Saved data entries –
────────────────

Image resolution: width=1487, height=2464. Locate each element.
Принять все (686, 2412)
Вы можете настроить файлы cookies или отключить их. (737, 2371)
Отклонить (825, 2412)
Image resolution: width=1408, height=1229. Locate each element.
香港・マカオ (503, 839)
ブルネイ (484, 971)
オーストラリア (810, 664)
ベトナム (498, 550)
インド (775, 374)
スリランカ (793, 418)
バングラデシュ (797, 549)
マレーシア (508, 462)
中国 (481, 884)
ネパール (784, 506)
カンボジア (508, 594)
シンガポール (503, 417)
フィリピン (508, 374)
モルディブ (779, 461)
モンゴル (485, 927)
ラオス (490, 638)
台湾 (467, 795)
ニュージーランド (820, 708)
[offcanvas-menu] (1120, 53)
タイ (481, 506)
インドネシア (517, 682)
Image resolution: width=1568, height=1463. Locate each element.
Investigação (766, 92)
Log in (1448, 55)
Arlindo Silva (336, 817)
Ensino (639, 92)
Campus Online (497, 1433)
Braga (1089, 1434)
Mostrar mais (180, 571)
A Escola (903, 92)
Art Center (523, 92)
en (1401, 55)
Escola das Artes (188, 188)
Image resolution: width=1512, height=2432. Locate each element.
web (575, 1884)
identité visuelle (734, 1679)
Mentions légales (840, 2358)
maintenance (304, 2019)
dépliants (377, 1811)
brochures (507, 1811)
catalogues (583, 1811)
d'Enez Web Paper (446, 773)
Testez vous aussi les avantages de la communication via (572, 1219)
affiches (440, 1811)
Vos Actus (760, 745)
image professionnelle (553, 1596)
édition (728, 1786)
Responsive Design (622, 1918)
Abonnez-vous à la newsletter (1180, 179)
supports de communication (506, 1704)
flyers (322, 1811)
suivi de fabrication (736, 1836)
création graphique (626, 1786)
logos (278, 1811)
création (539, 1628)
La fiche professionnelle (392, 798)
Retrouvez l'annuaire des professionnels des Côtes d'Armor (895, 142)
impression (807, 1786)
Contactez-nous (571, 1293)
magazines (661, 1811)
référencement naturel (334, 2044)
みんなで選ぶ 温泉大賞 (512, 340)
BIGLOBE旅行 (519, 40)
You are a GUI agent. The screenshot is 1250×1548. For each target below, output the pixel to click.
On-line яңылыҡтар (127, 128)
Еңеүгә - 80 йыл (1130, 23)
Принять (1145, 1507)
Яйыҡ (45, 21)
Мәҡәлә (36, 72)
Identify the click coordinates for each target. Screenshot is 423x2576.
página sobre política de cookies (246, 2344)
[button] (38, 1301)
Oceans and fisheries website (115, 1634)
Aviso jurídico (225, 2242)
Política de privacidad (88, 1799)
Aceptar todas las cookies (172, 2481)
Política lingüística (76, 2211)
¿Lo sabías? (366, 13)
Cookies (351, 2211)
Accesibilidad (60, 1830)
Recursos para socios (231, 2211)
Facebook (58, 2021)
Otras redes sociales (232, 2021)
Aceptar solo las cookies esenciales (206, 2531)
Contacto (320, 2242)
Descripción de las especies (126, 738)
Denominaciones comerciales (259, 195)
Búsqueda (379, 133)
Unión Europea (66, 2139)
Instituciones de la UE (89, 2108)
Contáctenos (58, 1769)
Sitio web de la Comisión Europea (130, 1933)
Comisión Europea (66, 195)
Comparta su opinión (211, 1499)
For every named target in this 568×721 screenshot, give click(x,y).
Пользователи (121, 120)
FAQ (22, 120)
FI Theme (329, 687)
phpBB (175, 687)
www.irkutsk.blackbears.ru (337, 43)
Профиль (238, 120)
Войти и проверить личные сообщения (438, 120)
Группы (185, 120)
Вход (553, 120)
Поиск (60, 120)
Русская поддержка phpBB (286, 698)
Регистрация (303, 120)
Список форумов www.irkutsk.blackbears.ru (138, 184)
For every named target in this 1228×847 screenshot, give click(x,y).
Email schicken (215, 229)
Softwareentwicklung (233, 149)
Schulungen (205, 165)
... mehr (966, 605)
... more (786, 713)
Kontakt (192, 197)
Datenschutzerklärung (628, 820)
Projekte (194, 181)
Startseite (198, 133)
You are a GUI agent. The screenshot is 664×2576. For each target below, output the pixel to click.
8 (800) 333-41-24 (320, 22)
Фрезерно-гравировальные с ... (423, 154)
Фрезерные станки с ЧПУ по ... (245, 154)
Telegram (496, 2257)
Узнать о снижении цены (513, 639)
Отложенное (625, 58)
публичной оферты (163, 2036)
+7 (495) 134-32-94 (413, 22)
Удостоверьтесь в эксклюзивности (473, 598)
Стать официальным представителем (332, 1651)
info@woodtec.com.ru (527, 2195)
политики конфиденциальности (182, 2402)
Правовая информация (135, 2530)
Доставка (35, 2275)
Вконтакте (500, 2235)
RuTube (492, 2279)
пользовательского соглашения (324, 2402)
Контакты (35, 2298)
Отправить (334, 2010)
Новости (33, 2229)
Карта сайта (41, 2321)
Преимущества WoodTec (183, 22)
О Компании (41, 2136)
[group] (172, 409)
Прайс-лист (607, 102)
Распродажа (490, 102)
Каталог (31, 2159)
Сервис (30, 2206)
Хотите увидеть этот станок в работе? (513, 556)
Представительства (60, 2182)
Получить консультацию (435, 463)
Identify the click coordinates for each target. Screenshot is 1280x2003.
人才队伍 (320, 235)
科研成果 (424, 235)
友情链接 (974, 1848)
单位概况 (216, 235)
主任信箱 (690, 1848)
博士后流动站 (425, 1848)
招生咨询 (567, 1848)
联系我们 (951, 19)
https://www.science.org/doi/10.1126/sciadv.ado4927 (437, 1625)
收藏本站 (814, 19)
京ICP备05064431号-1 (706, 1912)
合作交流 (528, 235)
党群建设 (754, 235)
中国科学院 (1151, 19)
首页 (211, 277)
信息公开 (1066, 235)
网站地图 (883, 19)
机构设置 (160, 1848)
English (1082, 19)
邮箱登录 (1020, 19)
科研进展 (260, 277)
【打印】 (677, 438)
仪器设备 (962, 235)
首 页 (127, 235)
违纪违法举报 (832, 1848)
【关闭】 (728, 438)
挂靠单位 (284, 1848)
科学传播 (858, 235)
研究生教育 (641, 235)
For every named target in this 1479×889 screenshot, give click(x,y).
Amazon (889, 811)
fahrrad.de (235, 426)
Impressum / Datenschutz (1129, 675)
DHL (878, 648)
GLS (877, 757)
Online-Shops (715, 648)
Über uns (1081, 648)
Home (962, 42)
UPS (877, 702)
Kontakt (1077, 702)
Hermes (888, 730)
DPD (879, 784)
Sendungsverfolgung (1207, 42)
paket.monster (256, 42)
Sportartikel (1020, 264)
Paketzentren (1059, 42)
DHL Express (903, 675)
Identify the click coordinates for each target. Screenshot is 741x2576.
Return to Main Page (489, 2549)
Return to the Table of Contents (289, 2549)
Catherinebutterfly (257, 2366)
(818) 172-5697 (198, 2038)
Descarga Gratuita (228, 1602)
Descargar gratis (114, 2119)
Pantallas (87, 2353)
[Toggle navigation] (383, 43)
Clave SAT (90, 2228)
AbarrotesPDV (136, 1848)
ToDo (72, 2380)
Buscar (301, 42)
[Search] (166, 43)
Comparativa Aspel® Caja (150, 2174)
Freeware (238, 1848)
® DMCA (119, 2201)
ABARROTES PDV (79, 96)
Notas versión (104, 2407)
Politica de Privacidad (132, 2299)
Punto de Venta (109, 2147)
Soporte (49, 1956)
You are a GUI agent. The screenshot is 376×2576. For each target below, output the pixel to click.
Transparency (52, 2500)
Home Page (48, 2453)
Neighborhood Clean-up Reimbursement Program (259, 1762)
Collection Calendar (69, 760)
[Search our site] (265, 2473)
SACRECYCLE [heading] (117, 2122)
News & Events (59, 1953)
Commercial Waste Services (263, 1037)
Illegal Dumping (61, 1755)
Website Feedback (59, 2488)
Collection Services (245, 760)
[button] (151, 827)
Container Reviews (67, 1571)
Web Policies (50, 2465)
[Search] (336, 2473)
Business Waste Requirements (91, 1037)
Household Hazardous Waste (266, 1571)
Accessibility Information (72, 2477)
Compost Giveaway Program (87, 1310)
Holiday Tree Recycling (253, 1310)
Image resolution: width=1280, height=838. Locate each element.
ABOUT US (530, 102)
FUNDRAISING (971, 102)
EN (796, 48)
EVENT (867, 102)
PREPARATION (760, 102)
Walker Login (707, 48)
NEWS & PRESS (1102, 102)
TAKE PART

────────────────

What to produce – Can you quote, word for word, the rows from the line with "Descarga Gratuita (228, 1602)" up to and including the line with "Business Waste Requirements (91, 1037)"?

Result of this task –
Descarga Gratuita (228, 1602)
Descargar gratis (114, 2119)
Pantallas (87, 2353)
[Toggle navigation] (383, 43)
Clave SAT (90, 2228)
AbarrotesPDV (136, 1848)
ToDo (72, 2380)
Buscar (301, 42)
[Search] (166, 43)
Comparativa Aspel® Caja (150, 2174)
Freeware (238, 1848)
® DMCA (119, 2201)
ABARROTES PDV (79, 96)
Notas versión (104, 2407)
Politica de Privacidad (132, 2299)
Punto de Venta (109, 2147)
Soporte (49, 1956)
You are a GUI agent. The screenshot is 376×2576. For each target below, output the pixel to click.
Transparency (52, 2500)
Home Page (48, 2453)
Neighborhood Clean-up Reimbursement Program (259, 1762)
Collection Calendar (69, 760)
[Search our site] (265, 2473)
SACRECYCLE [heading] (117, 2122)
News & Events (59, 1953)
Commercial Waste Services (263, 1037)
Illegal Dumping (61, 1755)
Website Feedback (59, 2488)
Collection Services (245, 760)
[button] (151, 827)
Container Reviews (67, 1571)
Web Policies (50, 2465)
[Search] (336, 2473)
Business Waste Requirements (91, 1037)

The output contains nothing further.